As pessoas criam seus filhos da maneira que elas acham correta, mas se esquecem que crianças mal-educadas acabam perturbando a paz coletiva. Elas acham normal as crianças mexerem em tudo, jogarem-se no chão, consumirem produtos dentro das lojas e (argh!) gritarem. Falta a essas pessoas um remédio muito antigo chamado respeito. Nos dias de hoje, esta palavra parece uma idéia antiga, que permaneceu no passado.
Os pais não participam da vida dos filhos como deveriam. Cultuam a permissividade ideológica, conceito segundo o qual é melhor ser amigo do filho do que ditador. Nessas últimas décadas a ética foi centrada na criança em frases como “não podemos traumatizar nossos filhos”. Tudo por ela e para ela.
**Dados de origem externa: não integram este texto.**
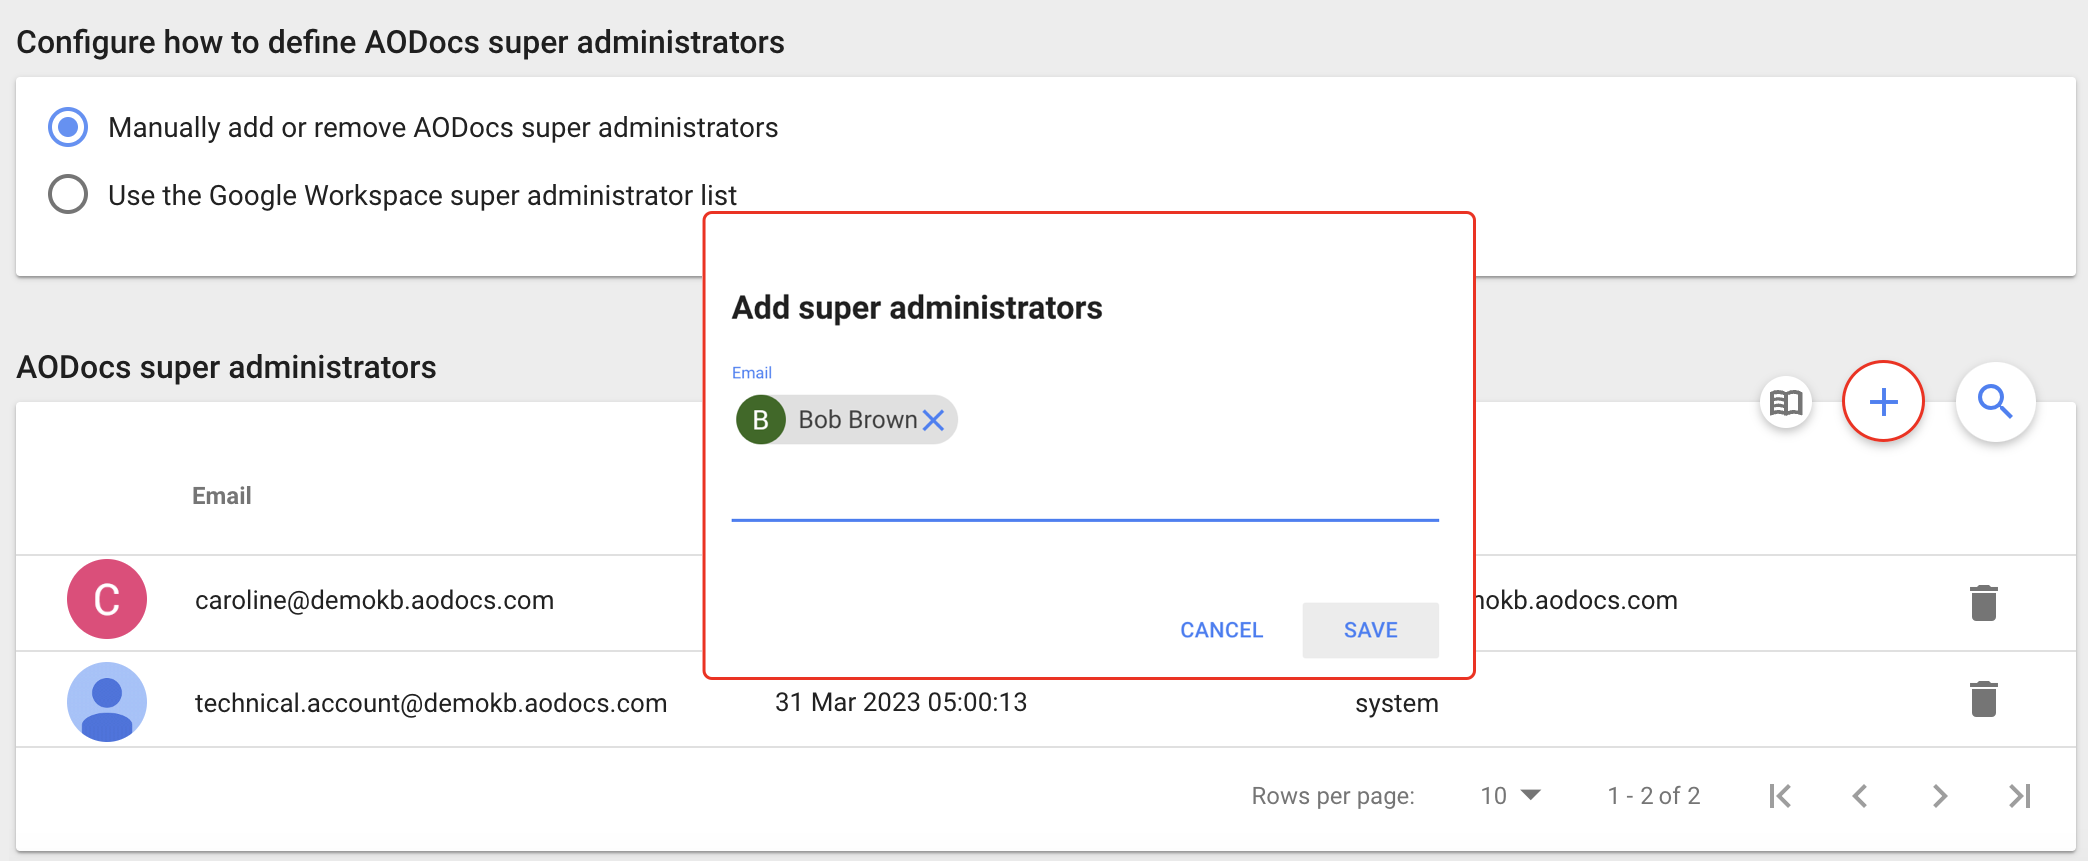Select Google Workspace super administrator list option
The width and height of the screenshot is (2088, 861).
click(x=68, y=194)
Sabe o que penso? Algumas palmadas paternas ou maternas, mesmo que morais, não fazem mal. E educam.
VANDALISMO
Além de combater diariamente a criminalidade e evitar assaltos, roubos, furtos, homicídios e outros delitos, a polícia precisa também voltar seus olhos para coibir uma prática condenável e fora da lei que vem sendo registrada com freqüência em Franca. Trata-se da ação de vândalos que insistem em depredar telefones públicos, placas de sinalização e até adaptações instaladas em locais da cidade para beneficiar portadores de deficiências físicas. Por conta da atitude desses autênticos marginais, tornou-se difícil encontrar um “orelhão” funcionando em vários bairros. Esse ato insano traz grandes prejuízos para a comunidade, principalmente junto às famílias de baixa renda que usam os “orelhões” para se comunicar com hospitais, polícia, parentes e outros.
ARRANCANDO O COURO
O Ibama considera um crime a confecção de bolsas com couro de jacaré, mas não há lei que proíba a confecção do Bolsa-Família com o couro da classe média!
EX-RAINHAS DO BUMBUM...
Gretchen e Rita Cadillac, depois de tentarem voltar à cena por meio de filmes pornôs, agora querem ingressar na política. Candidata a prefeita de Itamaracá (PE), Gretchen quer explorar as belezas da ilha. Rita, como candidata de Praia Grande (SP) quer dar atenção aos moradores mais carentes.
NEGATIVO
Por qual razão muitos restaurantes e churrascarias de Franca não emitem nota fiscal ? Aliás, o fato acontece também nos postos de gasolina. O cliente precisa implorar pela nota fiscal. Muitos saem com a desculpa de que “o talão acabou”. Que tal os fiscais da Fazenda promoverem blitz nesses locais?
POSITIVO
Agentes da Vigilância Sanitária promoveram um verdadeiro arrastão, no começo dessa semana, nas residências próximas à fábrica de calçados Saméllo, depois que um caso de suspeita de dengue foi constatado naquela empresa, que retomou, faz pouco tempo, suas atividades. Trabalho positivo para evitar a proliferação da doença, mas é preciso que a direção da fábrica coopere. Em vários pontos do terreno o mato está alto e já avança pela calçada, principalmente na ruas Coronel Tamarindo e General Osório.